— Task instructions —
**A)** Using the profile of P. Kenneth Peterson, decide whether each statement agrees with it: (i) Eric G. Hoyer followed Peterson as mayor of Minneapolis; (ii) Peterson died in a car crash; (iii) Peterson belonged to the Republican Party. For each, answer yes or no and quote the words from the profile that settle it.
**B)** According to the profile of P. Kenneth Peterson, on what date did his term as mayor of Minneapolis begin?
**C)** List every distinct full date (day, month and year) that appears in the profile of P. Kenneth Peterson.

— Passage provided —
----------------

37th Mayor of Minneapolis
- In office July 8, 1957 – July 2, 1961
- Preceded by: Eric G. Hoyer
- Succeeded by: Arthur Naftalin

Member of the Minnesota House of Representatives
- In office January 7, 1947 – January 3, 1955

Personal details
- Born: April 13, 1915 Minneapolis, Minnesota, U.S.
- Died: December 31, 1993 (aged 78) Minneapolis, Minnesota, U.S.
- Cause of death: Car crash
- Party: Republican
- Alma mater: University of Minnesota William Mitchell College of Law
- Profession: lawyer, insurance broker

= P. Kenneth Peterson =

American politician (1915–1993)

Paul Kenneth Peterson (April 13, 1915 - December 31, 1993) was an American lawyer, insurance broker and Republican politician who served as mayor of Minneapolis from 1957 to 1961.

----------------

— Records provided —
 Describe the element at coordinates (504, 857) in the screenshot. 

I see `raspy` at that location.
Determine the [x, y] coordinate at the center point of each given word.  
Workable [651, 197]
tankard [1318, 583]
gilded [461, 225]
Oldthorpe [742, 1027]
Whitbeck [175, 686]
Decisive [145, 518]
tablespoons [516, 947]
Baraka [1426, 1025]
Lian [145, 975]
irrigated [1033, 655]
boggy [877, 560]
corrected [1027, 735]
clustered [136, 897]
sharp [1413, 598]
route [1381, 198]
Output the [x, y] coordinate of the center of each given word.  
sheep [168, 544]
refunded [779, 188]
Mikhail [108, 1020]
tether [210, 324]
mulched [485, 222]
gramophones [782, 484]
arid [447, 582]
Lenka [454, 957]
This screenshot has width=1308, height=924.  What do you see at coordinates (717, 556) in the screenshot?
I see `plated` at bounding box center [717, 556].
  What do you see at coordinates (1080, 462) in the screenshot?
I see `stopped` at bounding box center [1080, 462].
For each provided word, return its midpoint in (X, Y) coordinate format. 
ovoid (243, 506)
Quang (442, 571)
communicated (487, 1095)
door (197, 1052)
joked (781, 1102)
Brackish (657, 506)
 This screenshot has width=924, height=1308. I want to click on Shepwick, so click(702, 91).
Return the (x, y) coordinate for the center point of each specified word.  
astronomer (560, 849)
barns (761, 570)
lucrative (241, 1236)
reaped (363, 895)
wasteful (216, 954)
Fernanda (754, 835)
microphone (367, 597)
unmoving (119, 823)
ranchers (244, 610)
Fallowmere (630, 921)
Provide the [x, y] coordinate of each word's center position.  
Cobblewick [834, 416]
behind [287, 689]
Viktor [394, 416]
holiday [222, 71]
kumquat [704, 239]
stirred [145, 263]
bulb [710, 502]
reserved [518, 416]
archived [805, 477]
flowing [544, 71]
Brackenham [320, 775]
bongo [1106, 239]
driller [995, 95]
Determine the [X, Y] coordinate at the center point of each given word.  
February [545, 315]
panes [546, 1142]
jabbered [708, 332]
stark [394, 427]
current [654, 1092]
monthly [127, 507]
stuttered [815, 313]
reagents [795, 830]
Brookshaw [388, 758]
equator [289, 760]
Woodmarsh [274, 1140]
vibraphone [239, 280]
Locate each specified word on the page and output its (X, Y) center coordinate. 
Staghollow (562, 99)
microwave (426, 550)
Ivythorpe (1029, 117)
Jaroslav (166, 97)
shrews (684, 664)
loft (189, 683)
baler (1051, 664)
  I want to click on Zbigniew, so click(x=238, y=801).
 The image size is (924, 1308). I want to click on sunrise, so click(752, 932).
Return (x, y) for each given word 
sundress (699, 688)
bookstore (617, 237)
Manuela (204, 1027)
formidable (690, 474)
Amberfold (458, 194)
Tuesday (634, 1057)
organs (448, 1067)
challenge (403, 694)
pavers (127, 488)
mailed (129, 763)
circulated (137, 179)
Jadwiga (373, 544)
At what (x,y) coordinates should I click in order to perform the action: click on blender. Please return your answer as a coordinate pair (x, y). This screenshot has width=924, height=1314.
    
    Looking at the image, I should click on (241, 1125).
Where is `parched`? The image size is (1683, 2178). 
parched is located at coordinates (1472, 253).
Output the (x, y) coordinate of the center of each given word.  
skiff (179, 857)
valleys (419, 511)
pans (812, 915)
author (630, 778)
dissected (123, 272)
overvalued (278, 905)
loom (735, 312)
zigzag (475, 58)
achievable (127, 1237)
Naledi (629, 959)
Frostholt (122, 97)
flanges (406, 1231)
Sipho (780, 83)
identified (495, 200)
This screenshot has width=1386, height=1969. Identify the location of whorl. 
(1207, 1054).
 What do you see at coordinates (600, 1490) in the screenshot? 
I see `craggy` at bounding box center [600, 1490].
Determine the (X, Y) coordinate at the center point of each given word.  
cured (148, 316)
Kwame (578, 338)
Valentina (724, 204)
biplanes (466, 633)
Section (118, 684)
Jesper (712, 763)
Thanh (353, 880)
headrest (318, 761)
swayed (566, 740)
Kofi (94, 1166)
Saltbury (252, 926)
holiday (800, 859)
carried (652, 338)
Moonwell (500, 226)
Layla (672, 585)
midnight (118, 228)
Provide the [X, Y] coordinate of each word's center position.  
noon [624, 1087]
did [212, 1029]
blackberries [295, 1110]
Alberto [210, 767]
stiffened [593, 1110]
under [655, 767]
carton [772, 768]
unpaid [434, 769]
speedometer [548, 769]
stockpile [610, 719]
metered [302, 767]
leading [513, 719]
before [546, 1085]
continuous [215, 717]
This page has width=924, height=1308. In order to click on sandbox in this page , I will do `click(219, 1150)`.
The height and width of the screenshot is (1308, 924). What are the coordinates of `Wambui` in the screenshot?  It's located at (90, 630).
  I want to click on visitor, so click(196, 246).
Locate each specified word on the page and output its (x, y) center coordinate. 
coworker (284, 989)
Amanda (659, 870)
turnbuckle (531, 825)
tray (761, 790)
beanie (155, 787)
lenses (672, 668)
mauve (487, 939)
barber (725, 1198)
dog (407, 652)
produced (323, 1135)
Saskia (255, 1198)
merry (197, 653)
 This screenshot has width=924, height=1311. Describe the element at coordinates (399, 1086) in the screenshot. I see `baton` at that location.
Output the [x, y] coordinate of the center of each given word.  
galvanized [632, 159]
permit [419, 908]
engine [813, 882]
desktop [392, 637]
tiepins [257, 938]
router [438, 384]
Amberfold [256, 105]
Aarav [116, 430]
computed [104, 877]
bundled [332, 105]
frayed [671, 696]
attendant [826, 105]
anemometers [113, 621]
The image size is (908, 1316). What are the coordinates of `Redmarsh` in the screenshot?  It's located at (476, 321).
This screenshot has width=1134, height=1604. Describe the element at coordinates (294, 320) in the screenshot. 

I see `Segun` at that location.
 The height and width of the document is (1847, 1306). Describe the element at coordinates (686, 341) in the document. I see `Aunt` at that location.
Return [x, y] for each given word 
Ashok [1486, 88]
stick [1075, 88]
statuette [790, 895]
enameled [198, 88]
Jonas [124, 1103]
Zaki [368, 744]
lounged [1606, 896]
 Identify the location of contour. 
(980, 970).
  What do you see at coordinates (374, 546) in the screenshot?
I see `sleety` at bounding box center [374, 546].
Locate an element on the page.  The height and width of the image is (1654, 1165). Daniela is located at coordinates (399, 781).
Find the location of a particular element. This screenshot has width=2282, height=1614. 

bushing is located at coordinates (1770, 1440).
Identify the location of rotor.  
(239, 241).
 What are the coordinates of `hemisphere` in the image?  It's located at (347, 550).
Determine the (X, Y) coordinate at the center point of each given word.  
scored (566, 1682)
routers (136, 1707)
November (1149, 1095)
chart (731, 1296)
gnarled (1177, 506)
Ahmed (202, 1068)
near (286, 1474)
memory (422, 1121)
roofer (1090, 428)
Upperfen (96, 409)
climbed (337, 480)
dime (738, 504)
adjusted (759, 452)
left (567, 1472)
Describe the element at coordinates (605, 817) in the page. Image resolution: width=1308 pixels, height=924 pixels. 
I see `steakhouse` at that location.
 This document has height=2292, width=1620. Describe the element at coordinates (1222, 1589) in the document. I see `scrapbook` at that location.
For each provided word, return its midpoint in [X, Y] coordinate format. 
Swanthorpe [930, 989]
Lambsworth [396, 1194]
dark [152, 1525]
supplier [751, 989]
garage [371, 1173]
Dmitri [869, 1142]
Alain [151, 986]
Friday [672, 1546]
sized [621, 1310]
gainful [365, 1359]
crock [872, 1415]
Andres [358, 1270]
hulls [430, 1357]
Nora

----------------

— Outputs for the tasks —
**A)**
(i) No: "Preceded by: Eric G. Hoyer"
(ii) Yes: "Cause of death: Car crash"
(iii) Yes: "Party: Republican"

**B)** July 8, 1957.

**C)**
- April 13, 1915
- January 7, 1947
- January 3, 1955
- July 8, 1957
- July 2, 1961
- December 31, 1993